GIVEN PASSAGE:
Currently, the microarray-based BC classification has been regarded as the gold standard [9]. However, the main limitation of this method is its inability to assign samples consistently to specific molecular subtypes [1012]. A main reason is that the dynamic nature of gene expression within an individual may yield misleading results for classification. In contrast, gene mutations at DNA level can be stably detected. As all cancers carry somatic mutations in their genomes and mutational heterogeneity widely exists in cancers, classification of cancers based on the mutation profile could be useful for cancer diagnosis and treatment. On the other hand, with the advancement of new sequencing technologies, genome sequencing has become affordable for routine diagnostic purposes. Hence, exploration of cancer classification based on gene mutation profiles and incorporation of the classification into the clinical decision support system could be meaningful for personalized care of cancer patients.

Several studies that integrated multiple types of molecular data for breast cancer clustering have been proposed. Curtis et al. [13] suggested a novel molecular stratification of breast cancer by combining genome and transcriptome assessments of 2000 breast cancer patients. Based on the impact of somatic copy number aberrations on the transcriptome, they revealed novel subgroups of breast cancers. Likewise, Ali et al. [5] classified breast cancers into ten subtypes based on the integration of genomic (copy number variation) and transcriptomic (gene expression) data. And in another study [6], the authors proposed a computational method that combined gene expression and DNA methylation data to implement machine learning aided classification of breast cancer patients. In a more recent study [7], the authors proposed a network-based stratification method to classify cancers by combining somatic mutation profiles with gene interaction networks, and identified four subtypes of breast cancers.

It is often difficult to predict the impact of single nucleotide mutations in the genome at a molecular level and consequently their effect on cancer initiation and progression. In addition, somatic mutations are often sparsely distributed in different cancer samples. Therefore, previous studies used somatic mutation data as an auxiliary information in combination with other data types to classify cancer and/or used as a binary entity (the presence or absence of a mutation) [7]. This strategy is over simplified, given the fact that all mutations are not identical and their impact on the clinical outcome often broadly varies based on many factors such as the genomic location of mutations (coding vs. non-coding), perturbing the mRNA transcription (stop-gain or stop-loss mutations, frame shifts, etc.) or altering the amino acids (synonymous vs. non-synonymous) in the encoded proteins. Hence, quantification of the deleterious impact of mutations on the gene function, and the use of this information in the mutation-based clustering scheme could yield meaningful results.

PROVIDED DATA:
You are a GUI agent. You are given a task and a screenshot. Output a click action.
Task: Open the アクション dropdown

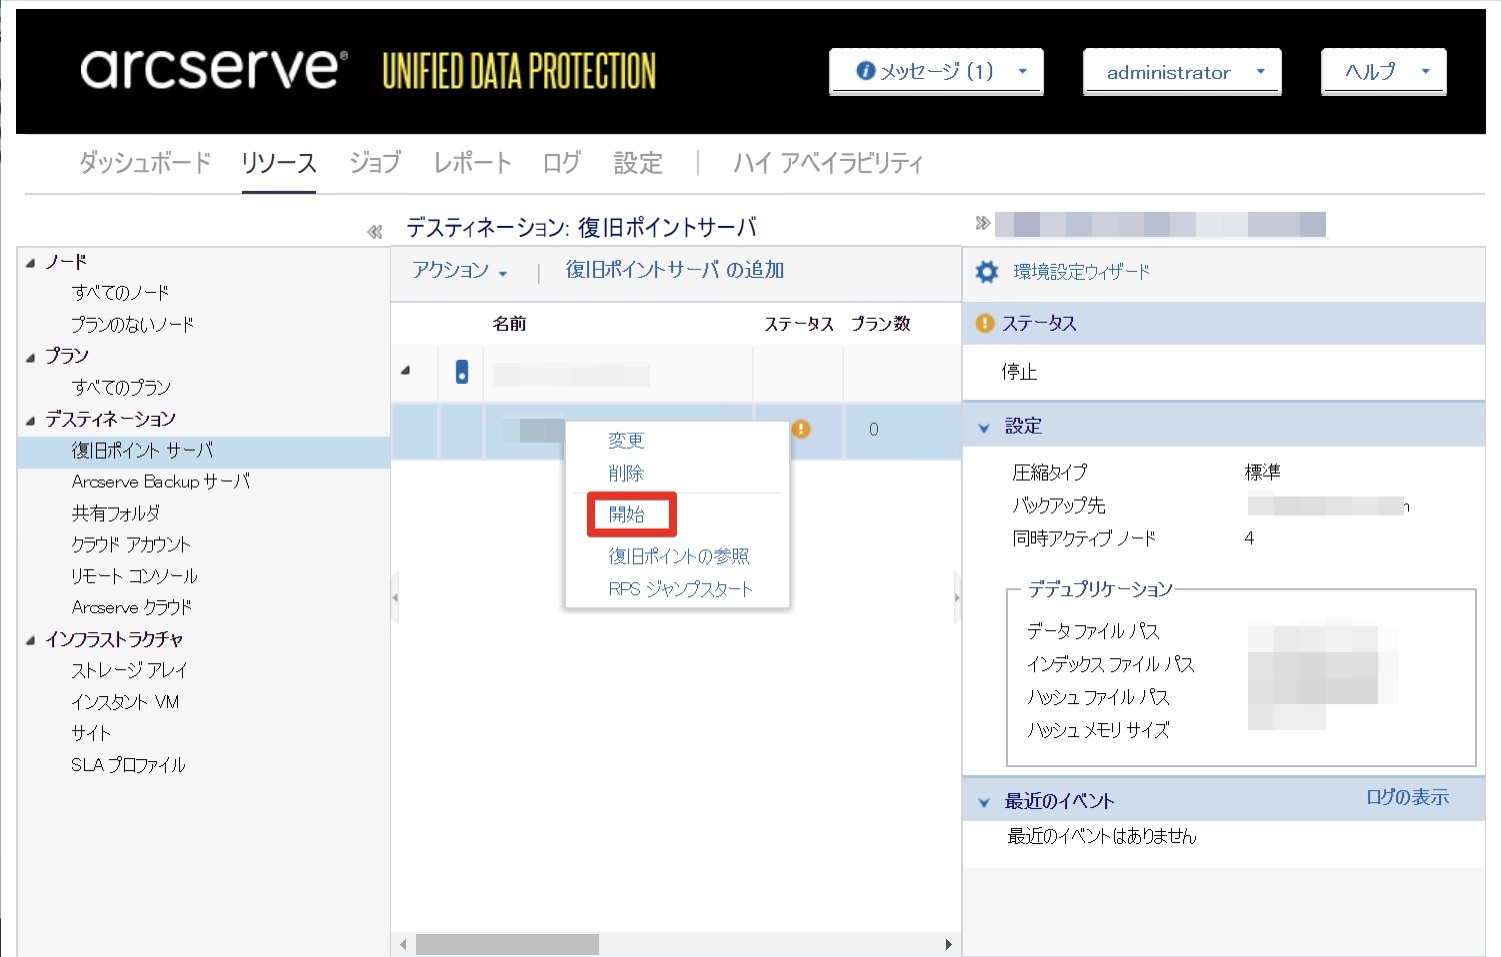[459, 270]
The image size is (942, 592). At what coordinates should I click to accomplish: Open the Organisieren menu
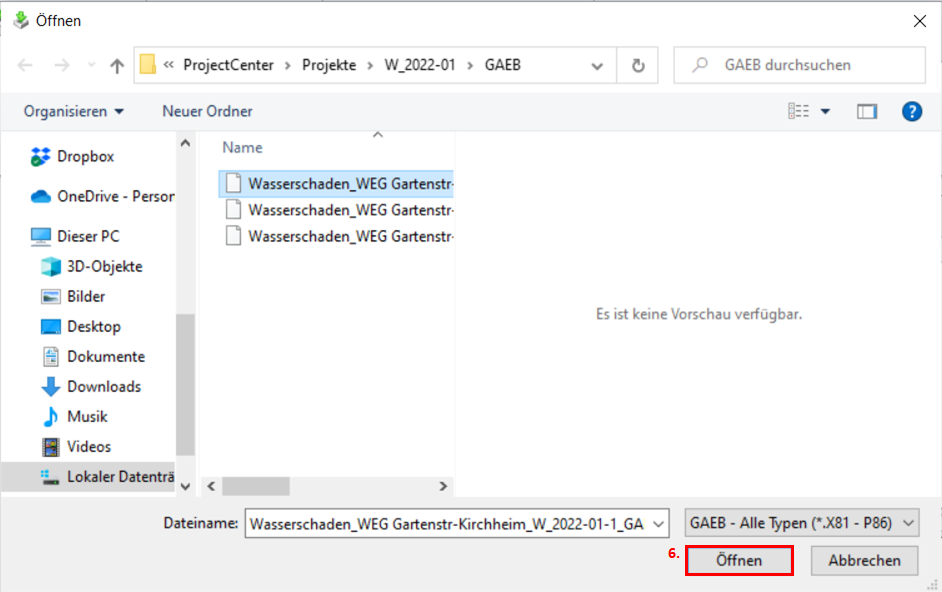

TASK DESCRIPTION: Continue the passage on classifying breast cancer by gene mutation profiles, picking up after its last sentence.

ANSWER:
In this study, we developed a novel method to classify breast cancers based on the quantification of somatic mutation profiles. We analyzed the whole exome sequencing data from 358 ethnically similar BC patients in The Cancer Genome Atlas (TCGA) project. We first scored the functional impact of each variant using Combined Annotation–Dependent Depletion (CADD) scores [14], and then clustered the 358 BC patients into three subgroups using the Non-negative Matrix Factorization (NMF) method. Furthermore, we investigated the biological implications of the classes that we discovered in this study. Finally, we developed a computational model to predict the subgroup of the BC patients using supervised machine learning methods. The approach presented in this study exhibits a generic methodology that might be applied for classification of other cancer types.

Results and discussion

Data representation and challenges

Our initial observation on the mutation score matrix showed that, the C-scores range from 0 to 1417.14 and distribution of scores for top ten variant genes can be seen in Fig. 1. Comparison against the COSMIC database shows that nine out of these ten genes (with the exception of FAM38A gene) have evidence of abundant accumulation of somatic mutations in large population screens [15].

Fig. 1

Distribution of total mutational scores for the top ten variant genes. The top 10 most heavily mutated genes include several proven cancer associated genes including MUC4 and OBSCN

Somatic mutation profiles of BC patients exhibit a very sparse data form, unlike other data types such as gene expression or methylation in which nearly all genes or markers are assigned a quantitative value in all the patients. Even clinically identical patients may share no more than a single mutation [1618]. Therefore, this problem introduces too many zero valued entries to the main data structure (96 %). On the other hand, from machine learning perspective, having a limited number of patients (a far less number of patients than the number of effected genes in a cohort) introduces a dimensionality challenge commonly known as the “curse of dimensionality” in machine learning. In this study, we are faced with this challenge as we observed the sample-to-feature ratio of 1:50 (358/18117) in the main data structure.

In order to overcome the aforementioned challenges, generally there are two popular approaches, namely; feature extraction and feature selection. Feature extraction transforms the current existing features into a lower dimensional space and widely used example methods include principal component analysis (PCA) and linear discriminant analysis (LDA), while feature selection selects a subset of features without applying any transformation. These methods increase the sample-to-feature ratio and decrease the sparseness hence making the clustering both feasible and more effective. In this study, we used feature selection by ranking the features (genes) in decreasing order of their variance value and selected top n features for clustering (see methods for more details). We optimized the size of n to be 854 genes in our clustering method.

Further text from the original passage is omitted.